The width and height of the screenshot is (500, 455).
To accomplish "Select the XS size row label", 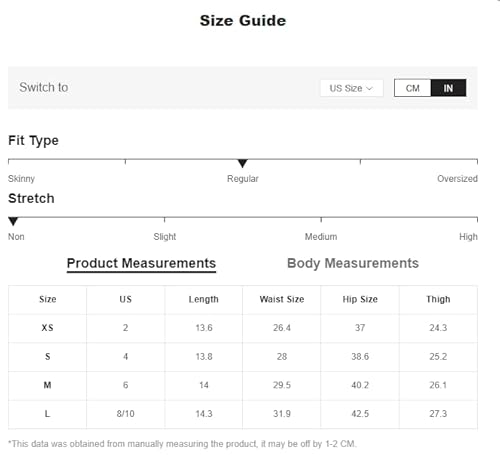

□ □ □ □

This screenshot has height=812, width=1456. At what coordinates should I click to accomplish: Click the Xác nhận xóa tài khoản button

□ □ □ □

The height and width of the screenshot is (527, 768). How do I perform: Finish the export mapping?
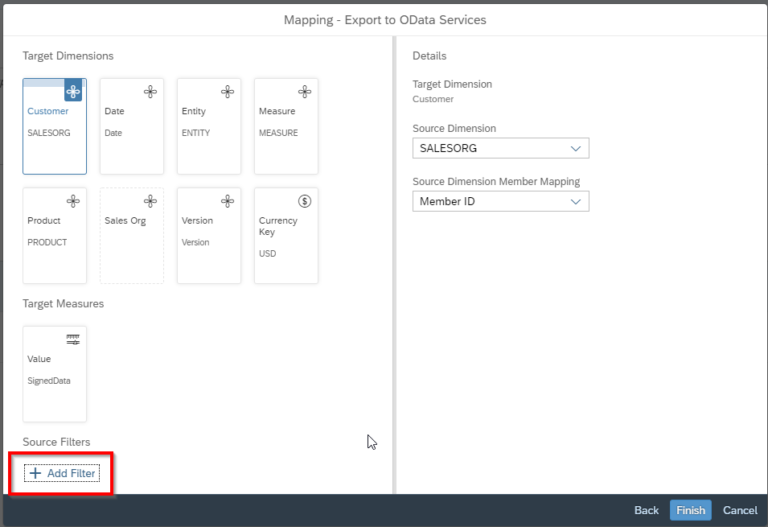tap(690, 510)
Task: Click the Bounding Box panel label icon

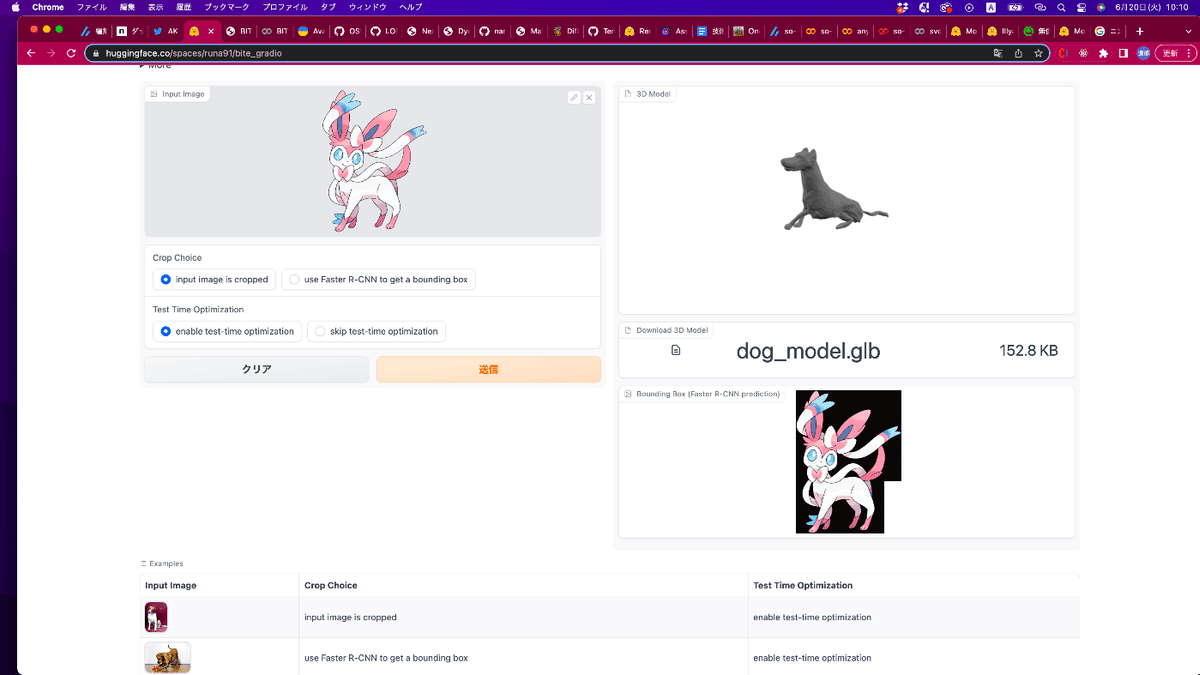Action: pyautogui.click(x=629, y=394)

□ □ □ □

SHORT TASK: Lay out the items as a two-column CSV with the headers "prompt" and "target", one row per item, starting at the line that contains "The height and" and ending at the line that contains "Action: pyautogui.click(x=629, y=394)". Put each item's text and its answer in one quoted field each, turn line breaks into spaces, and leave the pictures out.

COMPLETE ANSWER:
prompt,target
"The height and width of the screenshot is (527, 768). How do I perform: Finish the export mapping?","tap(690, 510)"
"Task: Click the Bounding Box panel label icon","Action: pyautogui.click(x=629, y=394)"